Gillum and King announced their bid alongside their wives in a campaign video on Facebook.

“This is not a political marriage. This is not a marriage of convenience,” King says in the video. “I developed a friendship with Andrew Gillum over 18 months as we were competing, as I was trying to beat him and running for governor. But in trying to beat him — he beat me pretty badly — I came to care for him, and I came to admire him.”

Chris King is a Florida native who earned a bachelor’s degree from Harvard University and studied law at the University of Florida. He married his high school sweetheart, now Kristen King, and they have three children together.

Chris King co-founded the Elevation Financial Group in 2006, a private equity firm working in the creation of affordable housing, based in a suburb outside Orlando.

Through his company, he took on a number of philanthropic roles. He served as chairman of the company’s charitable foundation and created the Elevation Scholars Program, a scholarship program for students from Title I high schools.

His father, David King, was the lawyer who represented the Florida League of Women Voters in 2015 after the group claimed lawmakers violated the Fair Districts law, a state constitutional amendment approved by voters in 2010 that banned gerrymandered congressional districts.

King described himself as “a progressive entrepreneur.” He told The Tampa Bay Times in June 2017 that he aims to help jump-start small businesses in the state, expand access to health care and create job-training programs with community colleges.

“I want to change the way Florida looks and feels,” he told the Times last year. “I want four years to shoot for the stars. I want this to be a transformative period for Florida. I want to be someone people say has the DNA to do big things. To me, that’s the only way the sacrifice of this makes sense.”

Gillum, currently the mayor of Tallahassee, said in his announcement Thursday that he sought a lieutenant governor who could be a partner in “helping to run this state.”

The two men seemed to build mutual respect even as they went head to head on the campaign trail over the last year. King defended Gillum during a public debate in June after the debate moderator asked Gillum whether he had too much “baggage” to run in a general election because of an ongoing FBI investigation into Tallahassee’s government.

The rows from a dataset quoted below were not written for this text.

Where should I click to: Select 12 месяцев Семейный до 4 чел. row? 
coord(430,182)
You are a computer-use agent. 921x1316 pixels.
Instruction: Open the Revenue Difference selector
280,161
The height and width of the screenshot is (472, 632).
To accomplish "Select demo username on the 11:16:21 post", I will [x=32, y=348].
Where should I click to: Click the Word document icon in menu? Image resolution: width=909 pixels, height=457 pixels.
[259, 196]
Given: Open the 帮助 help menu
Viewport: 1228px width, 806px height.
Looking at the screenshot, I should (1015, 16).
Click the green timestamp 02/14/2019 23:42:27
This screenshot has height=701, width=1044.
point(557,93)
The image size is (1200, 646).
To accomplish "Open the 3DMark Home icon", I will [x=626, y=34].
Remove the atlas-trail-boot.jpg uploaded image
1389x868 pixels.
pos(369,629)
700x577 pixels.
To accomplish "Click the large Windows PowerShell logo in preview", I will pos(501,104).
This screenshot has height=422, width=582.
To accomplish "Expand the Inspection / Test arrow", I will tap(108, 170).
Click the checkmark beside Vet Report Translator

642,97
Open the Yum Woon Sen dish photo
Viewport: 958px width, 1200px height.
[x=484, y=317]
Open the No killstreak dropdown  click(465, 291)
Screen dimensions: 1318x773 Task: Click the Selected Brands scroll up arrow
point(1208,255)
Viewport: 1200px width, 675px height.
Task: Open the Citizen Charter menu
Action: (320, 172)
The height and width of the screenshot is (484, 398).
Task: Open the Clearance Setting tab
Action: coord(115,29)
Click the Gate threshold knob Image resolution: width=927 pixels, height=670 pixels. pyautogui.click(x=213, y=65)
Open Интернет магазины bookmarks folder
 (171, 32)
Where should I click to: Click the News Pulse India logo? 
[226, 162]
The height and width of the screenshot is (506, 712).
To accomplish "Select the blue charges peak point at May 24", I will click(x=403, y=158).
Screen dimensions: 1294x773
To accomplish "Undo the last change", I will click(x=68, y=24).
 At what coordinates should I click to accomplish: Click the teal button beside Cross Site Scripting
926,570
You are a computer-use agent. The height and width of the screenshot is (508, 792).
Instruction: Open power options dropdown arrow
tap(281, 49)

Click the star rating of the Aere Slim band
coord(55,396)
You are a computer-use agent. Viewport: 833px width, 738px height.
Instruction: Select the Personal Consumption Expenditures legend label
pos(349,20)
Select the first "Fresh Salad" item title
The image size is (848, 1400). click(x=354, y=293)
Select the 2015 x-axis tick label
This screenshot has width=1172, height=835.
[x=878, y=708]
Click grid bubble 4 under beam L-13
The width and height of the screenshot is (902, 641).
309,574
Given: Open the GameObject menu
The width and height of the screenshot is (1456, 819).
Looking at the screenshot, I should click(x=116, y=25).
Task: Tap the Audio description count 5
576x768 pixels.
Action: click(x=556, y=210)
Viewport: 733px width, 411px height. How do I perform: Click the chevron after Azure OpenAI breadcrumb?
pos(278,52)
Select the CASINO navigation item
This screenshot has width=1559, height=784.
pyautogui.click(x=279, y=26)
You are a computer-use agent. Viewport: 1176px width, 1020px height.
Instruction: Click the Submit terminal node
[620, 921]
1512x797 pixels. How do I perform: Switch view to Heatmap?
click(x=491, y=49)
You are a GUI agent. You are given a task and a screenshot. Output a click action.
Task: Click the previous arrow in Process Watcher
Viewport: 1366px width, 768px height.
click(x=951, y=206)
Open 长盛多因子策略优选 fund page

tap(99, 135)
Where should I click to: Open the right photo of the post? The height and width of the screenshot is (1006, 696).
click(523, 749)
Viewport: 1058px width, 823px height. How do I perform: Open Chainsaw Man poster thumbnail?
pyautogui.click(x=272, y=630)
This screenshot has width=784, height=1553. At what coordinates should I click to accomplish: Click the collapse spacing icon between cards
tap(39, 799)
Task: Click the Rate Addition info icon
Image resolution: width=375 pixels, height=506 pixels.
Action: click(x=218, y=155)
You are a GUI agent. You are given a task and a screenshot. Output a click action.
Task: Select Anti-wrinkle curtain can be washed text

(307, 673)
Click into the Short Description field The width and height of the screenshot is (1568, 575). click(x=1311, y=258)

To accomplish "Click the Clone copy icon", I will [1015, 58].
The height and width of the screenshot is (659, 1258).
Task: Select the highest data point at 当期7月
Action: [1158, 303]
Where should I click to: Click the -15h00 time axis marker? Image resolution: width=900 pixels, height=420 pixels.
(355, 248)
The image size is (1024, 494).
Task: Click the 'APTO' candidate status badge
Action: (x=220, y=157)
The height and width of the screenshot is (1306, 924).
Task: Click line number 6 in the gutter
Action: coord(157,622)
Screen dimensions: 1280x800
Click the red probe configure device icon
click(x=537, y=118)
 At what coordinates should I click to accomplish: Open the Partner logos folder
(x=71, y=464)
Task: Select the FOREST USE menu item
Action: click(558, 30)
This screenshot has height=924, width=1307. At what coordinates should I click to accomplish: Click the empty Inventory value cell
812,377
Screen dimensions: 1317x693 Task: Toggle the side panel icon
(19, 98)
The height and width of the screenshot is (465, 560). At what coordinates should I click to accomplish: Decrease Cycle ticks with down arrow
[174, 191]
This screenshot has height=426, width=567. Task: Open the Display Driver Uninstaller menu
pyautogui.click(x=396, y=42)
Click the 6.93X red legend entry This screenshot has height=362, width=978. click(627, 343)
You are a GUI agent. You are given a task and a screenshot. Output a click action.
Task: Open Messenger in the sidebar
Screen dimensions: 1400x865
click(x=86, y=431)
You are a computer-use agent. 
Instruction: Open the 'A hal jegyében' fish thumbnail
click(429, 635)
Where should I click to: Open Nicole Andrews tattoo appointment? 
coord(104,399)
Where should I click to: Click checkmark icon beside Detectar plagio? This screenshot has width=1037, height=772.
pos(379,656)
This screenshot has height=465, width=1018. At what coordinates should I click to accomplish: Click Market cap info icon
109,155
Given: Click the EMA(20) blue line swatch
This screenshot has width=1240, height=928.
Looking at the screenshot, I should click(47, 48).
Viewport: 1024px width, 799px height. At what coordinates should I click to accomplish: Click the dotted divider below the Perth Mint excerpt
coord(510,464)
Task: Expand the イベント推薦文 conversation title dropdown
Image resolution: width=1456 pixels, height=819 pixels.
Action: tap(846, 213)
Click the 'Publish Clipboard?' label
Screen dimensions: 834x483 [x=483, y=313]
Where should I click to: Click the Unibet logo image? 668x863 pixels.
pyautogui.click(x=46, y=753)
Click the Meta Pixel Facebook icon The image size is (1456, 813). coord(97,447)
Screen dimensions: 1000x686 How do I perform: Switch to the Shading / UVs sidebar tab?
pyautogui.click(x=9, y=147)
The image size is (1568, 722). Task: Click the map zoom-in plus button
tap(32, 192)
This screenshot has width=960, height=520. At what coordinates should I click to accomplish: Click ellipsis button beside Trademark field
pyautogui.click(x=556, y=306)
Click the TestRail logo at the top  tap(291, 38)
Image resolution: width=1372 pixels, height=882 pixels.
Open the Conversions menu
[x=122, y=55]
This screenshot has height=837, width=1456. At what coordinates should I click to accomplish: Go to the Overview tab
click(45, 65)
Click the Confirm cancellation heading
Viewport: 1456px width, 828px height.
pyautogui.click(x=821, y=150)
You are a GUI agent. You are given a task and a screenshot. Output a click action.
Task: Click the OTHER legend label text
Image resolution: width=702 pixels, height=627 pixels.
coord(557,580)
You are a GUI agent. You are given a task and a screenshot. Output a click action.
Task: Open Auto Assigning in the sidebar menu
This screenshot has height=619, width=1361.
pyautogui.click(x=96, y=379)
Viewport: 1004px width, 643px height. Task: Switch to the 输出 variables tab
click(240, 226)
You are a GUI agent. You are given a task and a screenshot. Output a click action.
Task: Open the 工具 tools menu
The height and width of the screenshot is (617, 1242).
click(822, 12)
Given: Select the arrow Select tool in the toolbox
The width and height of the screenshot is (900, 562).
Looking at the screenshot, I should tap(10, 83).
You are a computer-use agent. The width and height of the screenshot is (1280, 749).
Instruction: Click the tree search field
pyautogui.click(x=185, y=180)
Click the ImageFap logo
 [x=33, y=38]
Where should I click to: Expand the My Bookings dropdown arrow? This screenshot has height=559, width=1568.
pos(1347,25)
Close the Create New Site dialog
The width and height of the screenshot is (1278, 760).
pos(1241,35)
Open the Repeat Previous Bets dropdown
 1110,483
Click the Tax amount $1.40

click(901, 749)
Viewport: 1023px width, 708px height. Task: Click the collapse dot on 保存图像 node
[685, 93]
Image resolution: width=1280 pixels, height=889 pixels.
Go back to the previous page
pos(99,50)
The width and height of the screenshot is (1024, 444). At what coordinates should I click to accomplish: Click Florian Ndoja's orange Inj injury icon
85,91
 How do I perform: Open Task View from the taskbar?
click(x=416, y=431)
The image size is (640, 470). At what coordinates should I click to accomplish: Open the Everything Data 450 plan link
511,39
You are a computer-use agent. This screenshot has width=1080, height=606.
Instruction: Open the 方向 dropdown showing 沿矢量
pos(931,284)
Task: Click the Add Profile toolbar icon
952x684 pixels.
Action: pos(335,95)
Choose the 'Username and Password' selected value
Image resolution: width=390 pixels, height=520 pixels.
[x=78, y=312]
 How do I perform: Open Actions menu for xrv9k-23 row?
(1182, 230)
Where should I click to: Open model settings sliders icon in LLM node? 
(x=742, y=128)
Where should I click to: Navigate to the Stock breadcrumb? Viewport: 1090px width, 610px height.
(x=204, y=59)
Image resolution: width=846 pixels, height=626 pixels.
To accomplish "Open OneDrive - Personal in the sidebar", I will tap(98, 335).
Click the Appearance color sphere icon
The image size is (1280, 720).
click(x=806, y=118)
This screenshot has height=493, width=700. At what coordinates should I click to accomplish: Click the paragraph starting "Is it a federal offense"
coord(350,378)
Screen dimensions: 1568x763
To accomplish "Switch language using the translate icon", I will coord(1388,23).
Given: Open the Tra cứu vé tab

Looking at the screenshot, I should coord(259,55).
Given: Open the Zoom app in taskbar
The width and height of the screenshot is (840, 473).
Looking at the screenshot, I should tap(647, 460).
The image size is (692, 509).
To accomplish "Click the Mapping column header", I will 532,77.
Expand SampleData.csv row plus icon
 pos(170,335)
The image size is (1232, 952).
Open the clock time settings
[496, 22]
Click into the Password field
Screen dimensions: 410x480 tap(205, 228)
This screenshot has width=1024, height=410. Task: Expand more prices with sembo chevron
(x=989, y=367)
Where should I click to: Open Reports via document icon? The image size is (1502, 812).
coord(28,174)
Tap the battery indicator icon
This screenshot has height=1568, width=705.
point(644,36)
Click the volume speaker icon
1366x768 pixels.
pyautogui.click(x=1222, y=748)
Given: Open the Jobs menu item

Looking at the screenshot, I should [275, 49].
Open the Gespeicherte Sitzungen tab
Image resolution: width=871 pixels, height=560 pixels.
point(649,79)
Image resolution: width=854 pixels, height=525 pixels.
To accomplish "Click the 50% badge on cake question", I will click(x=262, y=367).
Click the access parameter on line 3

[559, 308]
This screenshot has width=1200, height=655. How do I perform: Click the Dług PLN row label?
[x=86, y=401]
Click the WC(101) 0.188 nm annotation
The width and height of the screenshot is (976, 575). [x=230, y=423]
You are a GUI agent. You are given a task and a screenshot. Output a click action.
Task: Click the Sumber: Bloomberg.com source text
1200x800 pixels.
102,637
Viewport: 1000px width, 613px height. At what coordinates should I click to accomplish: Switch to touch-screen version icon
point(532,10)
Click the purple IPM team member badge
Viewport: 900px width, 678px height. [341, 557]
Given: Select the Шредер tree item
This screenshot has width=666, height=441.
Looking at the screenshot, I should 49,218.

Gillum is not the subject of the corruption probe and said he has cooperated fully with the investigators.

“I have gotten to know Andrew Gillum over the last year pretty well,” King said at the debate. “I’ve probably spent more time with Andrew than my wife. And I can tell you, Andrew is a good and noble public servant.”

And after being defeated in the primary, King supported Gillum at an Orlando rally on Friday. King told the crowd that the nominee was the “talent that our party has waited for for so long.”

“When you’re running for governor, they tell you you have to have a lot of money and a lot of TV ads,” King said. “Well, Andrew Gillum didn’t have as much money as some of the other candidates in this race, and he wasn’t on television very much. But he showed that you can, without those things, win the hearts and souls of Florida.”

Gillum and King will face off in November against Rep. Ron DeSantis (R), who chose state Rep. Jeanette Nuñez as his running mate. She is a two-term state legislator representing Miami and the first Cuban-American woman to be chosen as a candidate for lieutenant governor in the state.

DeSantis has already caught backlash in the race for making racist dog-whistle comments about Gillum on Fox News the day after the primary.

“The last thing we need to do is to monkey this up by trying to embrace a socialist agenda with huge tax increases and bankrupting the state,” DeSantis said on the network on Aug. 29.